As I watched her face I had no doubt about her ability to read Japanese.

At three seconds her jaw dropped. Her face froze in horror.

At five seconds an intense flush spread rapidly across her face. Her mouth opened. She did not breathe. Finally she gasped, “That’s awful!”

“Kay, what’s the matter? What does it say?”

“That’s awful! That’s awful! What a terrible man to do such a thing!”

“Do what? What does it say?” I was merciless.

“Oh, I can’t tell you. It’s terrible! And he doesn’t write Japanese very well either. How could he do such a thing?”

At that I broke down laughing and confessed the crude practical joke to her. She was confused and duly flustered but accepted my apologies. When I complained to her, “Kay, you said I didn’t write Japanese very well.”
“Oh, but for an American you wrote it very well.”

At a square dance later, in retaliation, she pinned a paper to the back of my shirt: “Watch me. I can dance the part of a girl better than anyone.”

*****

Seamen on U.S. registered ships had a clause in the contract whereby, if removed from the ship by a doctor’s orders the shipping line had to pay their transportation back to the U.S. and continue to pay them their regular base wage until the ship returned to its port in the U.S. This applied even if the man’s illness lasted only a week but the ship did not return for three months. Meanwhile the man could be collecting wages from another job if re so desired. At times this could produce a tendency to gross exaggeration of symptoms or even outright malingering. The shipping companies understandably frowned on our ordering a man removed from his ship. But if a man had abdominal pain and there was any chance of early appendicitis it was hardly sensible to send him to sea on a ship without a doctor.

Sometimes, due to conditions aboard ship, a man would go to great lengths to be medically ordered from the ship. On one occasion a seaman came to ms with a swollen wrist.

“A beam fell on it, doc. I guess it’s broken.”

“Could be. We’ll get an x-ray.”

The x-ray was okay. The most I could give him credit for was a bruised wrist.

He was stunned. “Are you sure, doc? I thought sure it was broken.”

I showed him the x-ray.

After a few moments of silence he took a deep breath and confessed: “Look I gotta get off that ship. I hate it!”
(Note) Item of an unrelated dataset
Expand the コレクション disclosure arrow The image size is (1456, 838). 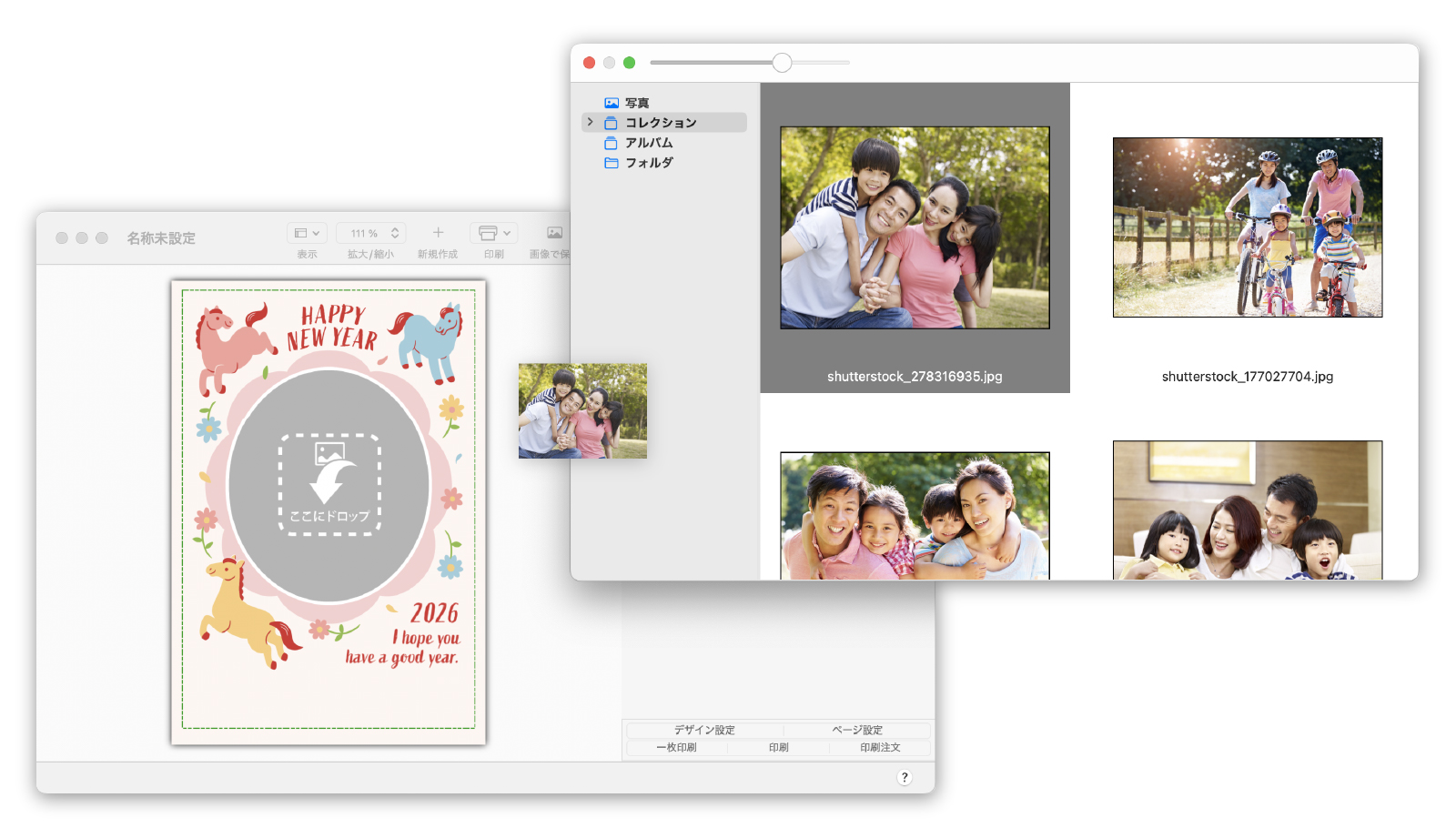coord(591,122)
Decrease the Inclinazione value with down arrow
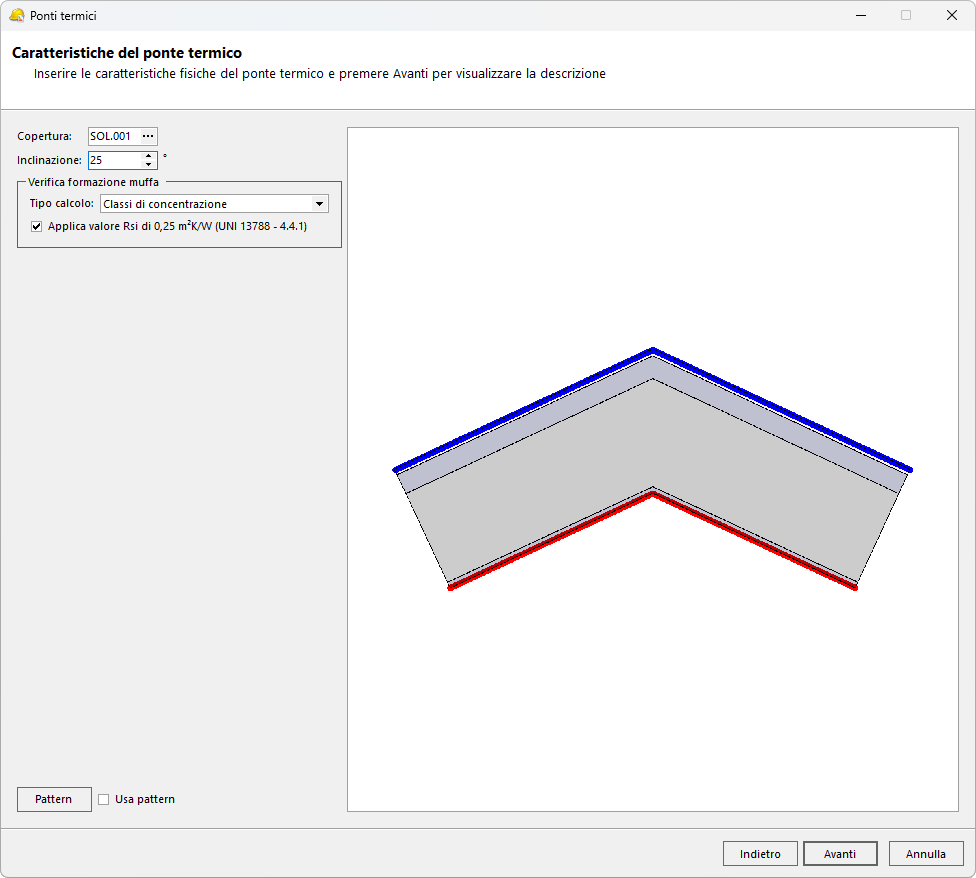The height and width of the screenshot is (878, 976). [149, 164]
“I’m sorry, but I can’t give you a medical certificate for that.”
We talked a bit and he told me how he had wrapped a sweater around his wrist before striking it with an iron bar in an attempt to break it. The most I could offer him was my sympathy.

“Well, can you tell me how I can break my wrist?”

“I’m sorry, buddy, they didn’t teach us that in medical school.”

“Well, stick around. I’ll be back, you can be sure of that, doc.”

I heard no more from him. He may have returned on a different shift.